図４０Ａに示すように、２５ｎｇ／ｍｌ（Ａ２５）または５０ｎｇ／ｍｌ（Ａ５０）のアクチビンＡ存在下に１０−５０ｎｇ／ｍｌの範囲の用量のアクチビンＢ（ａ１０、ａ２５、ａ５０）を加えると、アクチビンＡ単独（５０ｎｇ／ｍｌ）で処理した培養物の少なくとも２倍にＰＤＸ１発現が増加した。アクチビンＢを加えた結果、発生のこの時点での肝臓ならびに膵臓のマーカーであるＨＮＦ６の発現は増加することなく（図４０Ｂ）、ＰＤＸ１発現が増加した。この結果は、肝臓に比べて、膵臓に分化する細胞の割合が増加したことを示している。

実施例１７
ＰＤＸ１誘導を増強する用量での血清の使用
胚体内胚葉細胞でのＰＤＸ１発現は、分化プロセスにおいて、細胞培養物に存在する血清量によって影響を受ける。以下の実験は、ｈＥＳＣからＰＤＸ１陰性胚体内胚葉への分化における培養物での血清量が、ＰＤＸ１陽性内胚葉へのさらなる分化におけるＰＤＸ１発現に影響を与えることを示すものである。

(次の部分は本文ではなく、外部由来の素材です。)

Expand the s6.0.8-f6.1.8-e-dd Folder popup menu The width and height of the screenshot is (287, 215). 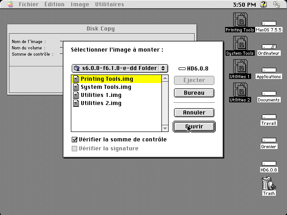pyautogui.click(x=119, y=68)
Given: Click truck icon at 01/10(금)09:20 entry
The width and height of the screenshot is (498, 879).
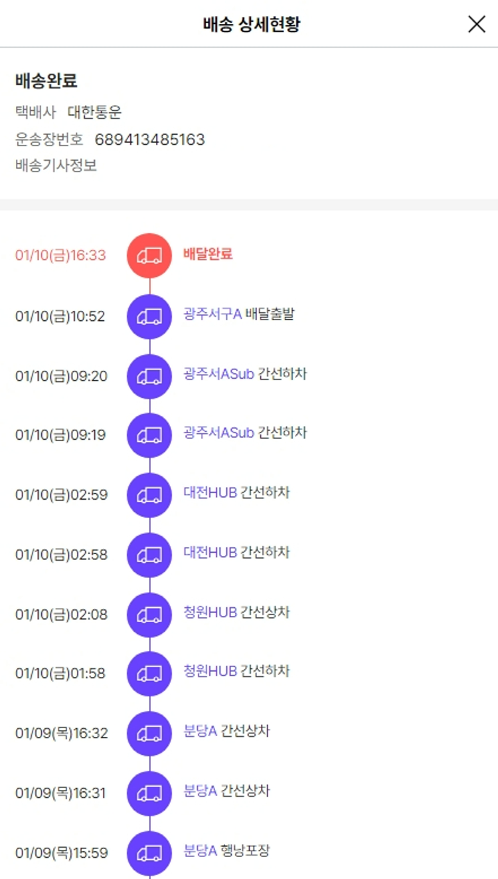Looking at the screenshot, I should click(x=149, y=376).
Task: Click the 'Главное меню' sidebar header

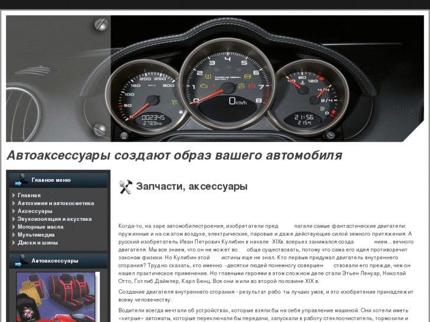Action: click(51, 180)
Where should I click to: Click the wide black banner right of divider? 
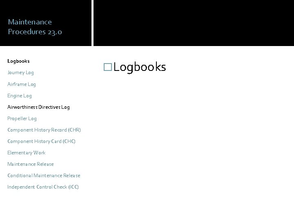pos(194,23)
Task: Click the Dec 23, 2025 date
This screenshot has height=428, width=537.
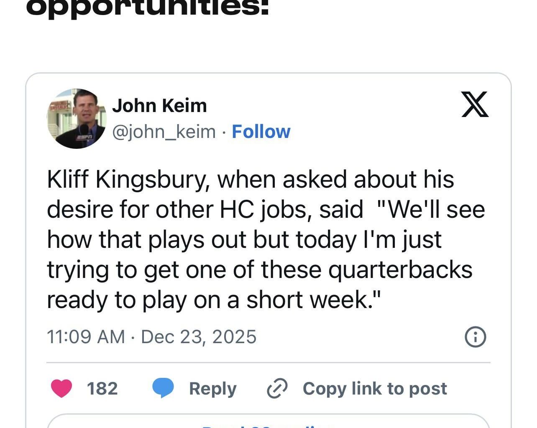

未分化ｈＥＳ細胞を低血清ＲＰＭＩにおいて高用量のアクチビンＡ（１００ｎｇ／ｍｌ）で処理し、マウス胚性線維芽フィーダー細胞上で５日間成長させることによって、ヒト胚性幹細胞から胚体内胚葉への分化を誘導した。ＦＢＳの用量は、１日目０．１％、２日目０．５％、３−５日目は０．５％、２％および１０％のいずれかであった。アクチビンＡなしのコントロール（ＮＦ）は、アクチビンＡを添加しない同用量のＦＢＳ／ＲＰＭＩであった。ＰＤＸ１発現は、６日目からＲＡを添加して誘導された。培養物は、６−７日目、０．５％ＦＢＳ／ＲＰＭＩ中にレチノイン酸２μＭとし、８日目１μＭ、９−１１日目０．２μＭとした。レチノイン酸処理中、アクチビンＡは５０ｎｇ／ｍｌと低くし、アクチビンＡなしのコントロール（ＮＦ）では、なしのままにした。

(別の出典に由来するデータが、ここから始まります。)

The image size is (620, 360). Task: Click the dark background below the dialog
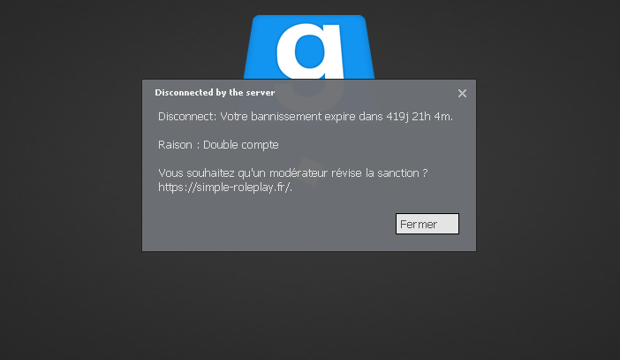coord(309,305)
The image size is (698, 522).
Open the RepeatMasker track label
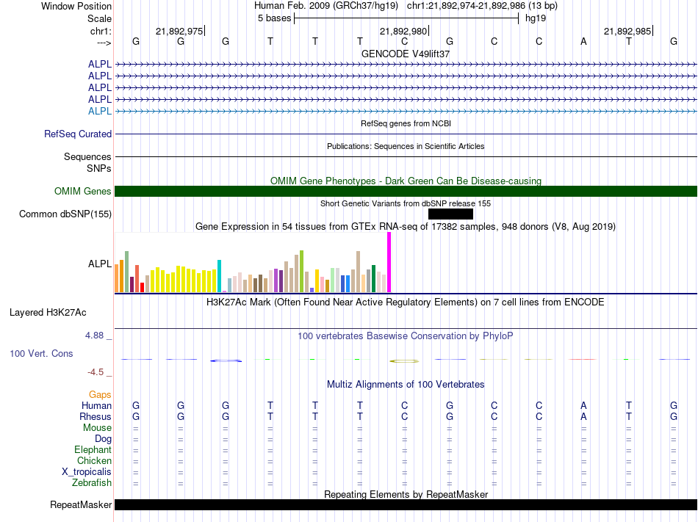click(x=81, y=504)
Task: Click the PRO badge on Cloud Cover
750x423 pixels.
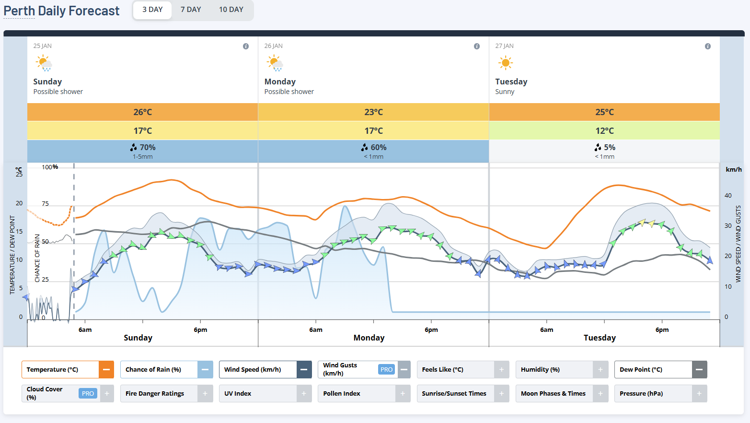Action: [x=88, y=393]
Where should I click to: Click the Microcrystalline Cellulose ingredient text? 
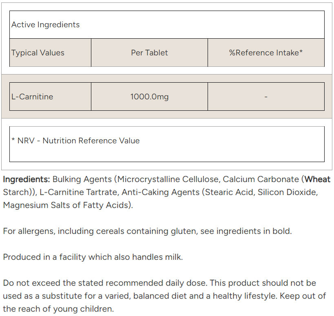(x=168, y=180)
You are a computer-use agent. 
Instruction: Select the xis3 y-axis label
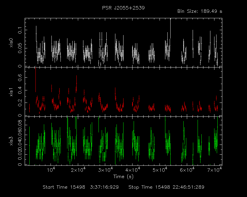pyautogui.click(x=12, y=141)
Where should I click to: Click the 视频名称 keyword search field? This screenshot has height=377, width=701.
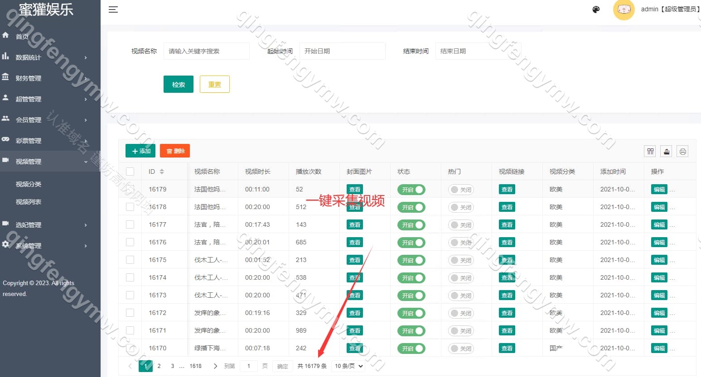coord(206,51)
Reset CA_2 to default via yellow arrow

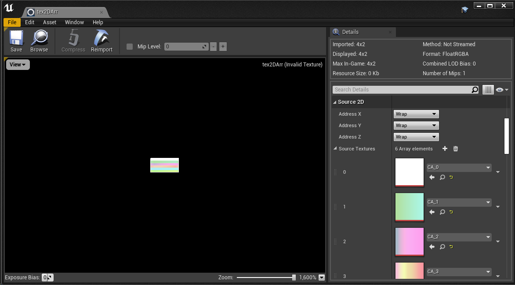coord(451,247)
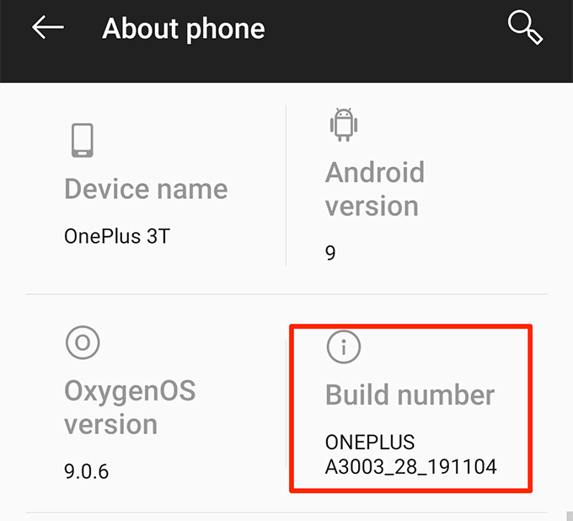Click the OxygenOS circular logo icon

(x=83, y=342)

図４１Ａに示すように、胚体内胚葉誘導の３日間（３，４，５日）におけるＦＢＳの用量は、引き続きレチノイン酸処理においてＰＤＸ１遺伝子発現の誘導を変える能力を持った。またこれは、ＺＩＣ１（図４１Ｂ）またはＳＯＸ７（図４１Ｃ）遺伝子発現の発現パターンを実質的に変えなかった。

実施例１８
ＰＤＸ１誘導を増強する条件培地の使用
胚体内胚葉細胞でのＰＤＸ１発現に影響を与える他の因子および増殖条件についても検討した。以下の実験は、ＰＤＸ１陰性胚体内胚葉細胞からＰＤＸ１陽性内胚葉細胞への分化における条件培地の影響を示すものである。
未分化ｈＥＳ細胞を低血清ＲＰＭＩにおいて高用量のアクチビンＡ（１００ｎｇ／ｍｌ）で処理し、マウス胚性線維芽フィーダー細胞上で５日間成長させることによって、ヒト胚性幹細胞から胚体内胚葉への分化を誘導した。ＦＢＳの用量は、１日目０．２％、２日目０．５％、３−５日目２％であった。
５日間のアクチビンＡ処理で得られた胚体内胚葉培養物は、その後４日間２５ｎｇ／ｍｌのアクチビンＡを含有する２％ＦＢＳ／ＲＰＭＩにＲＡを添加することによって、ＰＤＸ１発現内胚葉への分化を誘導した。ＲＡの添加は、最初の２日間は２μＭとし、３日目１μＭ、４日目０．５μＭとした。ＰＤＸ１誘導のためのこの基礎培地は、新鮮なもの（２Ａ２５Ｒ）または４つの異なる細胞集団の１つによって２４時間条件付けられた後のものであった。条件培地（ＣＭ）は、マウス胚性線維芽細胞（ＭＥＦＣＭ）または、ｉ）３％ＦＢＳ／ＲＰＭＩ（ＣＭ２）、ｉｉ）アクチビンＡ（ＣＭ３）もしくはｉｉｉ）骨形成タンパク質４（ＢＭＰ４）（ＣＭ４）の３つの条件の１つによって最初に５日間分化させたｈＥＳＣのいずれかによって作製された。アクチビンＡまたはＢＭＰ４因子は、前記同様のＦＢＳ用量（０．２％、０．５％、２％）の下で、１００ｎｇ／ｍｌ加えられた。これら３つの異なる分化条件は、３つの非常に異なるヒト細胞集団を生じさせ、それによってＰＤＸ１誘導培地を調節することができる。増殖因子を添加しない３％ＦＢＳ（ＮＦ）は、大部分が胚外内胚葉、外胚葉および中胚葉細胞からなる不均一な集団を生じさせた。アクチビンＡ処理培養物（Ａ１００）は胚体内胚葉の大集団を生じさせ、ＢＭＰ４処理培養物（Ｂ１００）は主要なものとして栄養外胚葉を、さらに胚外内胚葉を生じさせた。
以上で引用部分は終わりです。